What to work on:
a) Reproduce the portion of the passage on the military pay raise starting with "Military service-members and" and going on through "the civilian sector.".
b) Carry the passage on the military pay raise forward from its final sentence, writing what would come next.

Given passage:

----------

Military service-members and their families are reportedly disappointed by the prospect of an incredibly low pay increase, but the decisive election victory of GOP President-elect Donald Trump may inspire Congress to press forward with its plan for a raise.
President Barack Obama’s planned raise is just 1.6 percent effective Jan. 1, which is 0.5 percent lower than the figure in the private sector, despite the fact that military wages are supposed to track with the civilian sector.
Since 2011, military pay increases have been held under 2 percent.
Congress is divided over adding $18 billion extra to the defense budget to halt declining military readiness in its tracks, a divide not helped by the fact that Obama threatens a veto if such a proposal crosses his desk. In other words, the House Committee on Armed Services, a proponent of a larger troop pay raise, can’t seem reach consensus concerning the companion legislation in the Senate.
And yet, now that Trump has exceeded all electoral expectations with his win Tuesday evening, Congress may be ready to drop internal squabbling surrounding funding. Notably, also on election night, Republicans managed to retain control of the House and Senate.
“They thought they might lose the Senate and they might as well get the best [budget] deal they could … now I think there is a feeling they could push much harder. I expect them to be more aggressive than they would have been otherwise,” Mark Cancian, senior adviser for the international security program at the Center for Strategic and International Studies, told Military.com.

----------

Exercise data:
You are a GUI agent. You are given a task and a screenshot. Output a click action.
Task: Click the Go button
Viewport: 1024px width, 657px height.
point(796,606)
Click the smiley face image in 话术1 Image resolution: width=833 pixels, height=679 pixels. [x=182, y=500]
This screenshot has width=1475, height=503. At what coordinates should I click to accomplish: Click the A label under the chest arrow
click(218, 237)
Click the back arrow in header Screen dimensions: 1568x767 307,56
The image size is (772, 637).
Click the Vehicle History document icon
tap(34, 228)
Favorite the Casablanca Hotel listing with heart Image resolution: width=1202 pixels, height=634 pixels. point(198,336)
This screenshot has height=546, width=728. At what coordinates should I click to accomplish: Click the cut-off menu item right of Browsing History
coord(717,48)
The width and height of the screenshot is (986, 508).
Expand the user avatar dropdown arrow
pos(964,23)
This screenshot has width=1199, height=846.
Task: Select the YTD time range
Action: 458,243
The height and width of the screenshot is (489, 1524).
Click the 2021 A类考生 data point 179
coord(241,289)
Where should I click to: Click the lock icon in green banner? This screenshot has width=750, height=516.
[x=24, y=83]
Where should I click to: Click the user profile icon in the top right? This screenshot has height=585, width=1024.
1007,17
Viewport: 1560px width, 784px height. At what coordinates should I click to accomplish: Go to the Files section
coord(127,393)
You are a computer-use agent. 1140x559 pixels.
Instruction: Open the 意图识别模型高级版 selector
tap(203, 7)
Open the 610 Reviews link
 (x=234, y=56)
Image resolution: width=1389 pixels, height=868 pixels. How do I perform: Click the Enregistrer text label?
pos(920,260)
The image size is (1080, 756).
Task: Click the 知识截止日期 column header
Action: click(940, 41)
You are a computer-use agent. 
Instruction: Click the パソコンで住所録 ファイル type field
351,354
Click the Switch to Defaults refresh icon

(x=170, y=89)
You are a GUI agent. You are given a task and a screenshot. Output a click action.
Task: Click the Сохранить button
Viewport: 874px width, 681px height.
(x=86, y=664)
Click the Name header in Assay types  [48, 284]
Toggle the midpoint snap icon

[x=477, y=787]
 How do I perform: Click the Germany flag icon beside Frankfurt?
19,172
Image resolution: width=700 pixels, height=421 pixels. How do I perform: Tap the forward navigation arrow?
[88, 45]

----------

Answers to this exercise:
a)
Military service-members and their families are reportedly disappointed by the prospect of an incredibly low pay increase, but the decisive election victory of GOP President-elect Donald Trump may inspire Congress to press forward with its plan for a raise.
President Barack Obama’s planned raise is just 1.6 percent effective Jan. 1, which is 0.5 percent lower than the figure in the private sector, despite the fact that military wages are supposed to track with the civilian sector.

b)
Earlier this year in June, the Senate rejected GOP Arizona Sen. John McCain’s defense funding plan, with Democrats complaining that not enough funds were being allocated to fighting opioid addiction and the Zika virus.
Following the election Tuesday, the National Military Family Association wrote a letter to Trump, urging him to take seriously the problem of troop underpayment.
“If a new administration would say, ‘We are going to find a way in our budget to give you the full increase that is in law,’ that would be a huge message,” said executive director Joyce Wessel-Raezer, according to Military.com.
This coming Monday, both the House and Senate committees will resume defense bill negotiations.
And given a Trump victory, the result may be much closer to House Committee on Armed Services Chairman Mac Thornberry’s proposal of a 2.1 percent pay increase for troops.